* DOCUMENT SECTION

I wonder what sort of bugs this will uncover.

Reviewed-by: Jeff Layton <jlayton@kernel.org>

Kees Cook Aug. 18, 2023, 8:16 p.m. UTC | #8

On Fri, Aug 18, 2023 at 12:31:48PM -0700, Andrew Morton wrote:
> On Fri, 18 Aug 2023 11:48:16 -0700 Kees Cook <keescook@chromium.org> wrote:
> 
> > On Fri, Aug 18, 2023 at 08:17:55PM +0200, Jann Horn wrote:
> > > On Fri, Aug 18, 2023 at 7:56 PM Andrew Morton <akpm@linux-foundation.org> wrote:
> > > > On Thu, 17 Aug 2023 21:17:41 -0700 Kees Cook <keescook@chromium.org> wrote:
> > > >
> > > > > From: Elena Reshetova <elena.reshetova@intel.com>
> > > > >
> > > > > atomic_t variables are currently used to implement reference counters
> > > > > with the following properties:
> > > > >  - counter is initialized to 1 using atomic_set()
> > > > >  - a resource is freed upon counter reaching zero
> > > > >  - once counter reaches zero, its further
> > > > >    increments aren't allowed
> > > > >  - counter schema uses basic atomic operations
> > > > >    (set, inc, inc_not_zero, dec_and_test, etc.)
> > > > >
> > > > > Such atomic variables should be converted to a newly provided
> > > > > refcount_t type and API that prevents accidental counter overflows and
> > > > > underflows. This is important since overflows and underflows can lead
> > > > > to use-after-free situation and be exploitable.
> > > >
> > > > ie, if we have bugs which we have no reason to believe presently exist,
> > > > let's bloat and slow down the kernel just in case we add some in the
> > > > future?
> > > 
> > > Yeah. Or in case we currently have some that we missed.
> > 
> > Right, or to protect us against the _introduction_ of flaws.
> 
> We could cheerfully add vast amounts of code to the kernel to check for
> the future addition of bugs.  But we don't do that, because it would be
> insane.

* WORK TO DO
1) From the mailing list thread on refcount_t, set down the passage between "Kees Cook Aug." and "1 using atomic_set()", inclusive.
2) Answer these about the refcount_t mailing list thread:
(a) Who is named in the "Reviewed-by" line?
(b) Which type should the reference-counting atomic variables be converted to?
(c) What operation is used to initialize the counter to 1?
3) Write what comes next in the refcount_t mailing list thread, continuing after its last sentence.

* DATASET EXTRACT
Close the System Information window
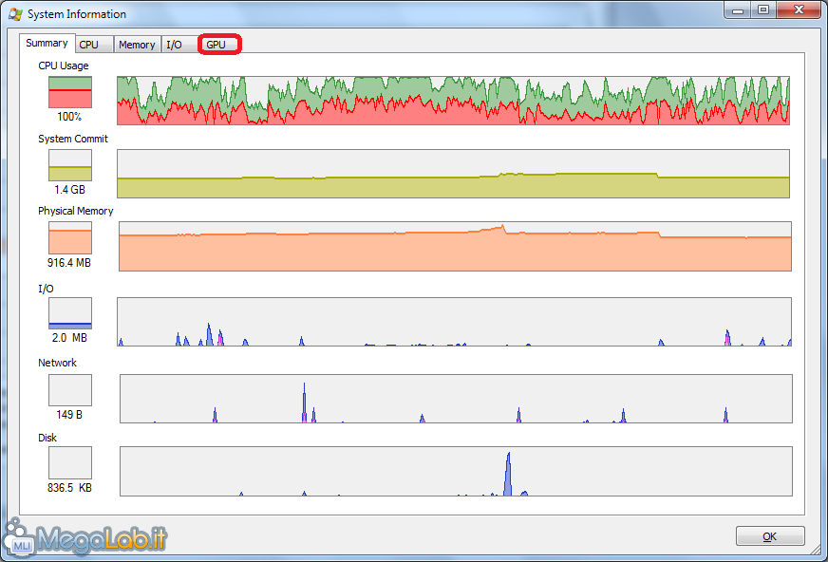Viewport: 828px width, 562px height. (800, 9)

* TASK-BY-TASK ANSWERS
1)
Kees Cook Aug. 18, 2023, 8:16 p.m. UTC | #8

On Fri, Aug 18, 2023 at 12:31:48PM -0700, Andrew Morton wrote:
> On Fri, 18 Aug 2023 11:48:16 -0700 Kees Cook <keescook@chromium.org> wrote:
> 
> > On Fri, Aug 18, 2023 at 08:17:55PM +0200, Jann Horn wrote:
> > > On Fri, Aug 18, 2023 at 7:56 PM Andrew Morton <akpm@linux-foundation.org> wrote:
> > > > On Thu, 17 Aug 2023 21:17:41 -0700 Kees Cook <keescook@chromium.org> wrote:
> > > >
> > > > > From: Elena Reshetova <elena.reshetova@intel.com>
> > > > >
> > > > > atomic_t variables are currently used to implement reference counters
> > > > > with the following properties:
> > > > >  - counter is initialized to 1 using atomic_set()

2)
(a) Jeff Layton
(b) refcount_t
(c) atomic_set()

3)
This is a slippery-slope fallacy and doesn't apply. Yes, we don't add vast
amounts of code for that and that isn't the case here. This is fixing a
known weakness of using atomic reference counts, with a long history of
exploitation, on a struct used for enforcing security boundaries, solved
with the kernel's standard reference counting type. As I mentioned in
the other arm[1] of this thread, I think the question is better "Why is
this NOT refcount_t? What is the benefit, and why does that make struct
cred special?"

> > > Though really we don't *just* need refcount_t to catch bugs; on a
> > > system with enough RAM you can also overflow many 32-bit refcounts by
> > > simply creating 2^32 actual references to an object. Depending on the
> > > structure of objects that hold such refcounts, that can start
> > > happening at around 2^32 * 8 bytes = 32 GiB memory usage, and it
> > > becomes increasingly practical to do this with more objects if you
> > > have significantly more RAM. I suppose you could avoid such issues by
> > > putting a hard limit of 32 GiB on the amount of slab memory and
> > > requiring that kernel object references are stored as pointers in slab
> > > memory, or by making all the refcounts 64-bit.
> > 
> > These problems are a different issue, and yes, the path out of it would
> > be to crank the size of refcount_t, etc.
> 
> Is it possible for such overflows to occur in the cred code?  If so,
> that's a bug.  Can we fix that cred bug without all this overhead? 
> With a cc:stable backport.  If not then, again, what is the non
> handwavy, non cargoculty justification for adding this overhead to
> the kernel?

The only overhead is on slow-path for the error conditions. There is no
_known_ bug in the cred code today, but there might be unknown flaws,
or new flaws or unexpected reachability may be introduced in the future.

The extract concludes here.